[Dataset]

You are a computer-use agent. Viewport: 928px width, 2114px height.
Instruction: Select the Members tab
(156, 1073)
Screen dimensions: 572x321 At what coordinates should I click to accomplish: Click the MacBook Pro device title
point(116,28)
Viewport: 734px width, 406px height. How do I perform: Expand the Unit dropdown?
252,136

[/Dataset]
[Dataset]

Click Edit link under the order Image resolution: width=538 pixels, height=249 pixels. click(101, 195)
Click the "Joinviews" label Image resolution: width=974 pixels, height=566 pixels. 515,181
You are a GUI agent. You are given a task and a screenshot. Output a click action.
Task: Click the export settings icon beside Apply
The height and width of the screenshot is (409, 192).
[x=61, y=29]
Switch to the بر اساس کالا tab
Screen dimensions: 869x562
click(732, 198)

[/Dataset]
[Dataset]

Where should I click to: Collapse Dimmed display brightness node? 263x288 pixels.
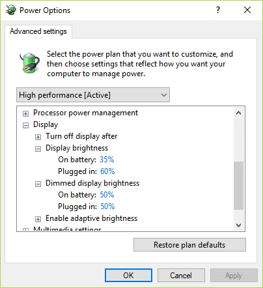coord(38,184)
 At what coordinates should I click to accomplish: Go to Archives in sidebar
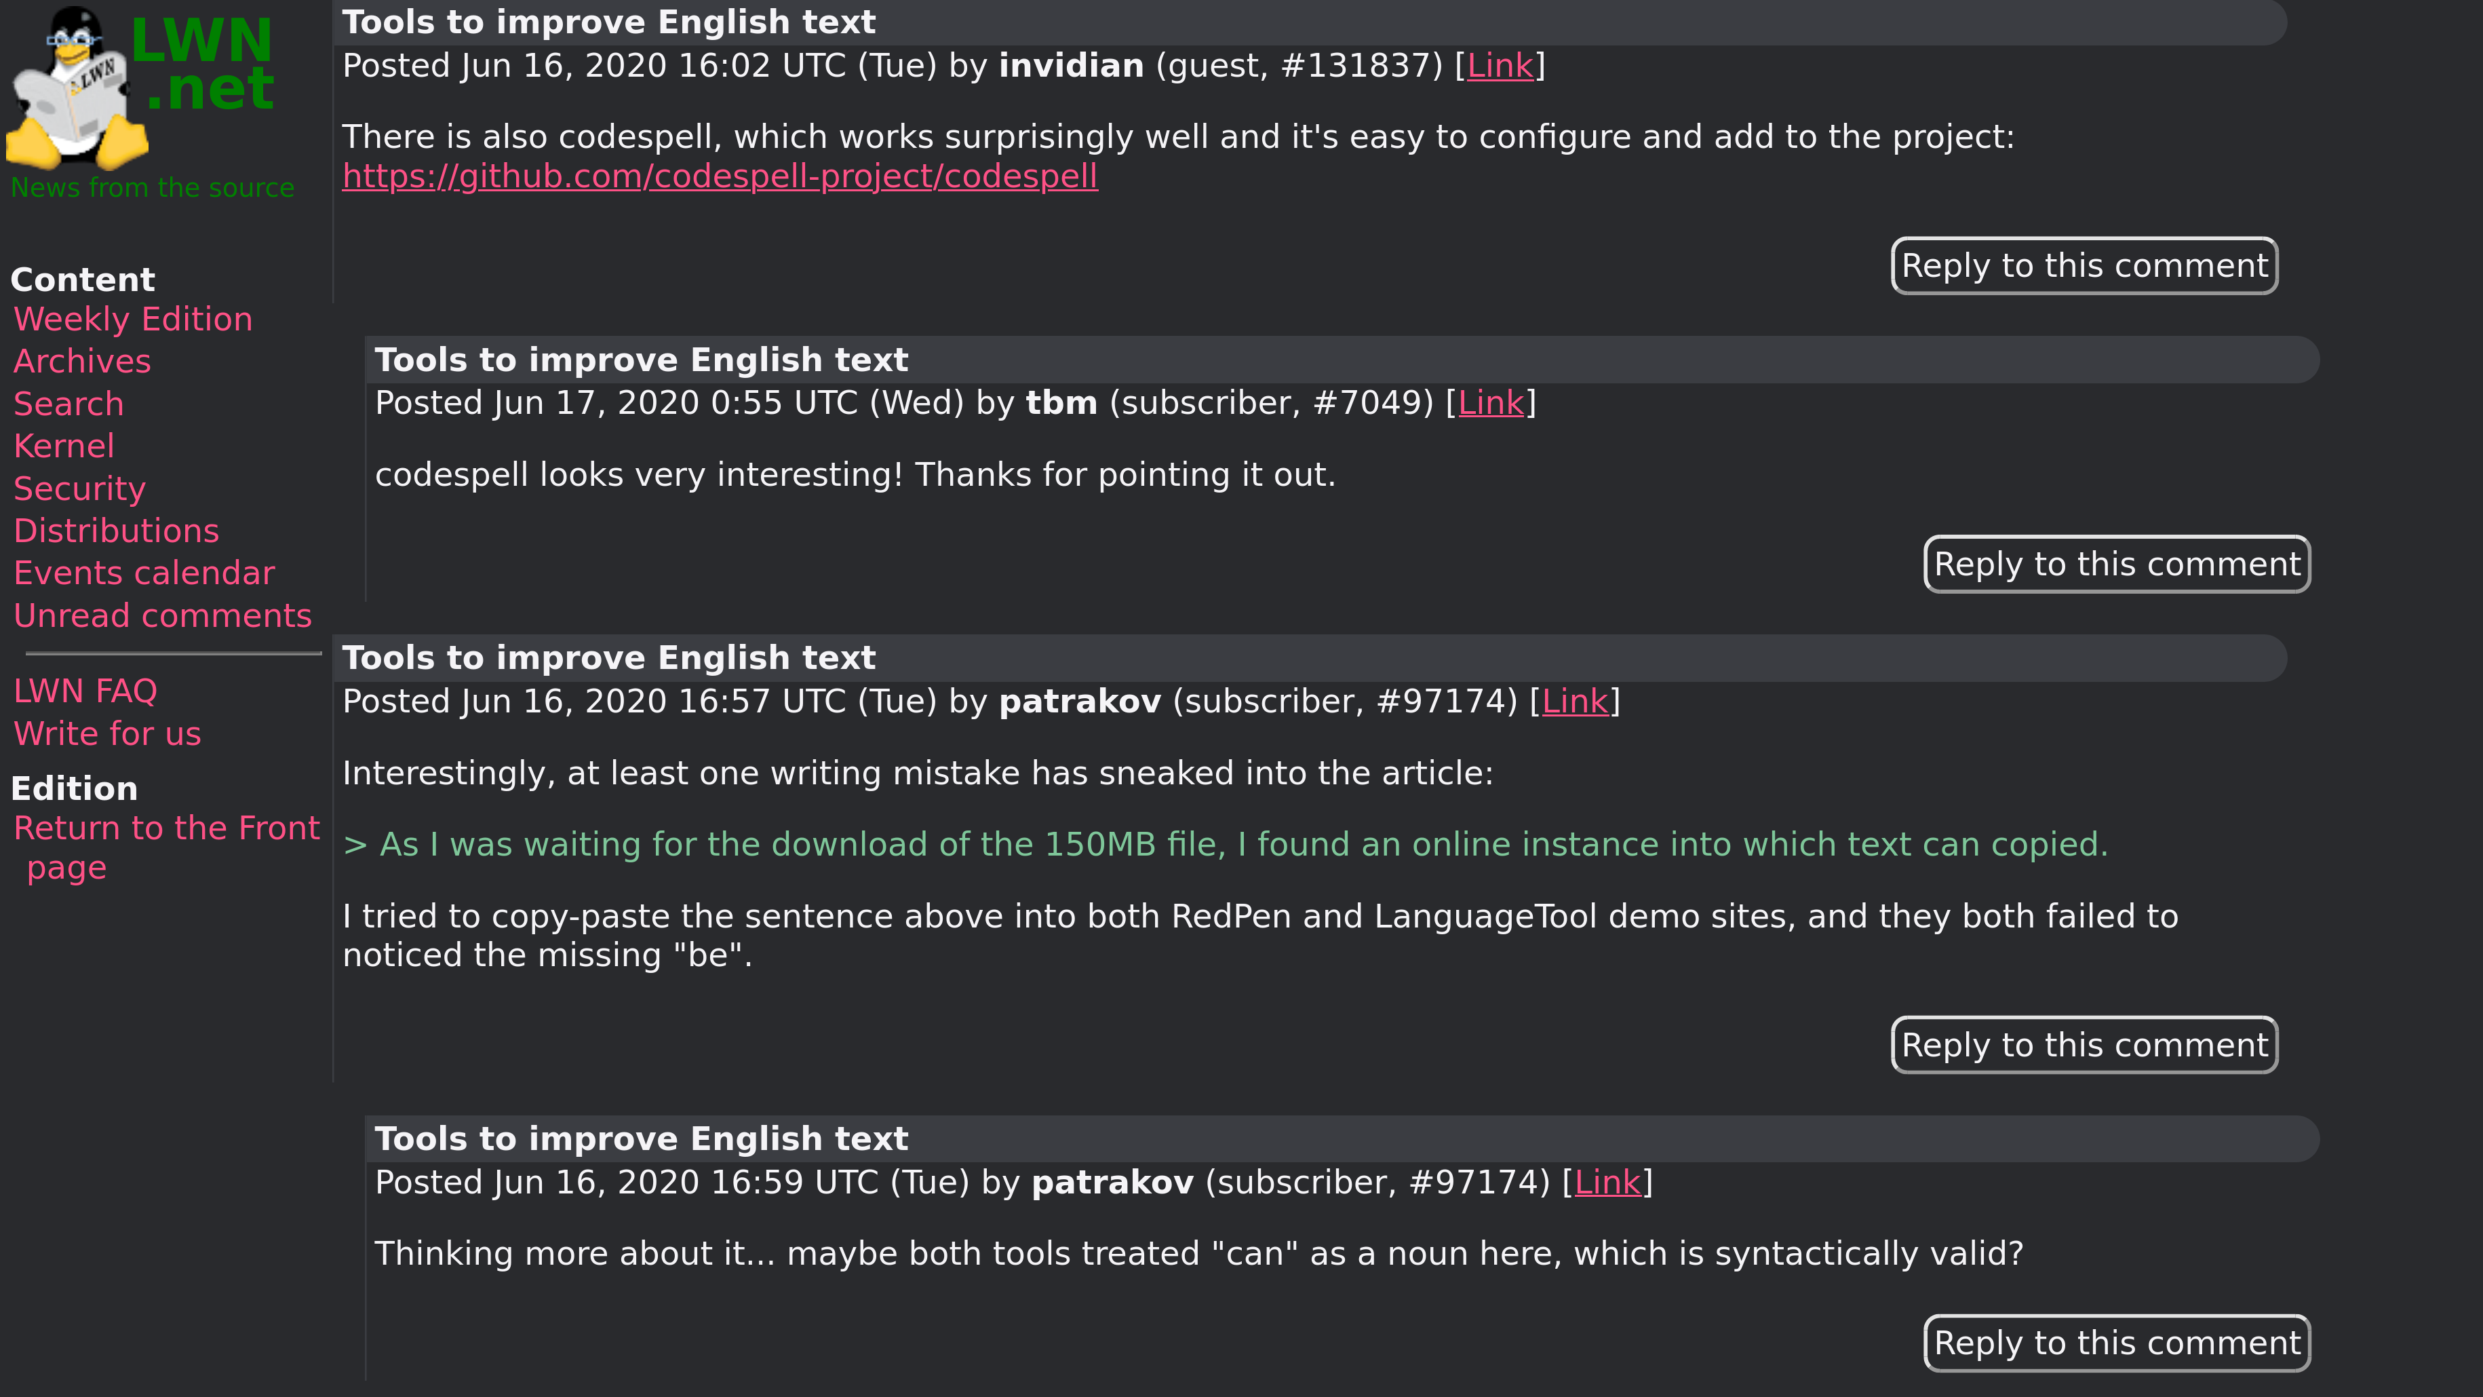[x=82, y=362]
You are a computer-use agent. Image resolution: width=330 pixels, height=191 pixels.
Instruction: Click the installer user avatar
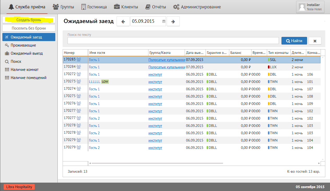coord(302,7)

[/Dataset]

# Exercise instructions
All lines above that contain the word "Image" are to be copied.

# Reply to the exercise
Click Edit link under the order Image resolution: width=538 pixels, height=249 pixels. click(101, 195)
Click the "Joinviews" label Image resolution: width=974 pixels, height=566 pixels. 515,181
You are a computer-use agent. Image resolution: width=330 pixels, height=191 pixels.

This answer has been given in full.